臺灣博碩士論文加值系統

金屬基複合材料若採用傳統之熔融接合法，易產生高溫、強光及煙燻等危害因子，導致勞工灼傷、白內障、塵肺症等職業傷害。熔銲金屬基複合材料過程中，熔融金屬基材與強化材之密度差異而造成強化材分佈不均，且金屬基材之接合處可能產生介金屬間化合物(Intermetallic compound, IMC)，降低接合界面之強度及品質。故採用固相擴散接合(Solid state diffusion bonding)法，其製程溫度均低於母材與強化材之熔點溫度，可降低熱曝露所產生之危害，亦可避免金屬基複合材料中碳化矽分佈不均與降低介金屬化合物之生成量，進而提高金屬基複合材料之接合品質。本研究採用固相擴散接合法，接合鋁基碳化矽與銅基碳化矽複合材料，選用厚度為50μm之鋁箔為接合層材料，接合實驗之控制參數包括接合溫度(450℃-650℃)、接合時間(30-120min)與接合負荷(220MPa)，並改變金屬基複合材料中強化材之重量百分比，驗證強化材含量對金屬基複合材料接合品質之影響。金屬基複合材料接合後，以光學顯微鏡與電子顯微鏡觀察接合界面之微觀組織，以剪切實驗測試接合試片之強度，並輔以破斷面觀察，說明接合試片之破斷模式，成份分析以能量散射光譜儀，分析接合界面之組成與可能出現之介金屬化合物。

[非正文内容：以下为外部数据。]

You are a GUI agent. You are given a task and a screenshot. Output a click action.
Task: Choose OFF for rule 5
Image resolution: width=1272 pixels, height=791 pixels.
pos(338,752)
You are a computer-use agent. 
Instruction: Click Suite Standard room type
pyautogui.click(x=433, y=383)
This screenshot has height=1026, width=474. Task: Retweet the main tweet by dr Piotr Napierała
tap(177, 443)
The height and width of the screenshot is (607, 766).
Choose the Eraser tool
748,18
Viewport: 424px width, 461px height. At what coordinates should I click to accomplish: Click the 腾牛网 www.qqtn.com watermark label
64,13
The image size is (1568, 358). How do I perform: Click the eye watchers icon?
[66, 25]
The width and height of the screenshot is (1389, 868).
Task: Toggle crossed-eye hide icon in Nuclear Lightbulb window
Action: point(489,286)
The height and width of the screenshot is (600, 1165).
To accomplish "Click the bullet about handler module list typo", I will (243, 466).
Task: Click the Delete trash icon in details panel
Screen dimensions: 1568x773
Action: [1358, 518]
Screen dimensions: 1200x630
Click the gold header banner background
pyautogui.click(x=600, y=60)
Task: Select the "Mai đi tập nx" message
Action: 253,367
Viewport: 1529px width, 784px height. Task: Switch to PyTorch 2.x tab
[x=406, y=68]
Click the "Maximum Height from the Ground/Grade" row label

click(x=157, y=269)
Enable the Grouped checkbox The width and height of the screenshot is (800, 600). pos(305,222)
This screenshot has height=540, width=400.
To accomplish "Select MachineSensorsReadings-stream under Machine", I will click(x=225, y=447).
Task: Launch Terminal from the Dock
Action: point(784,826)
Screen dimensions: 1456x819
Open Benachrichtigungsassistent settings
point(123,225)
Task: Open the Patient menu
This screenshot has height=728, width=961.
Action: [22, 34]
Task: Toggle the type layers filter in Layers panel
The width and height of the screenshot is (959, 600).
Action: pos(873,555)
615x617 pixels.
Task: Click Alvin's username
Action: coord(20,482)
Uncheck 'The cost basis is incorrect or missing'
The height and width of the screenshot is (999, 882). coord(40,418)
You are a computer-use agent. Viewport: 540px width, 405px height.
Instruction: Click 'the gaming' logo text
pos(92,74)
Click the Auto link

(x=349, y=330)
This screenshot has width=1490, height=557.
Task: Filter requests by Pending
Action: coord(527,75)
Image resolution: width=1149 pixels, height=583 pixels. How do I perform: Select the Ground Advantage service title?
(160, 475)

由實驗結果得知以鋁作為鋁基碳化矽與銅基碳化矽複合材料之接合層材料，可成功接合鋁基碳化矽與銅基碳化矽複合材料，且接合強度隨製程溫度與接合時間提升而增大，顯示較高製程溫度與較長接合時間可有效促進接合界面之原子進行交互擴散，進而提高其接合強度。但製程溫度上升至650℃，接合界面之顯微結構發現部份碳化矽強化材聚集於鋁接合層與鋁基碳化矽複合材料接合側，推論其主要形成原因為650℃之製程溫度過高，致使部份鋁基材產生軟化而流動且經接合負荷作用下，部份鋁基材被擠出模具外，造成碳化矽強化材聚集，顯示製程溫度不宜過於接近金屬基材之熔點溫度，因此採用600℃之製程溫度，避免鋁基材過於接近熔點溫度所產生之缺陷。製程溫度為600℃之接合試片經剪切試驗後，剪切強度達26.7MPa；隨持溫時間增加，接合試片間之原子交互擴散率及接合層厚度亦隨之增加，有效提高接合試片之剪切強度，但持溫時間過長易使接合層厚度寬大，造成接合試片之剪切強度下降，故持溫時間90分鐘可達最高剪切強度值為43.7MPa；碳化矽重量百分比之增加有助於提升接合試片之剪切強度，當碳化矽強化材含量15wt.%時，最高剪切強度值達80.6MPa，當碳化矽重量百分比持續增加，接合試片之剪切強度逐漸下降，其原因為包覆碳化矽強化材周圍之金屬基材含量減少，造成鋁基碳化矽與銅基碳化矽複合材料中碳化矽強化材未能與金屬基材產生良好的鍵結。本實驗結果顯示藉由熱壓法可提高鋁基碳化矽複合材料與銅基碳化矽複合材料之接合強度，降低傳統之熔融接合法所產生之危害，提供良好之作業環境，確保作業人員之安全。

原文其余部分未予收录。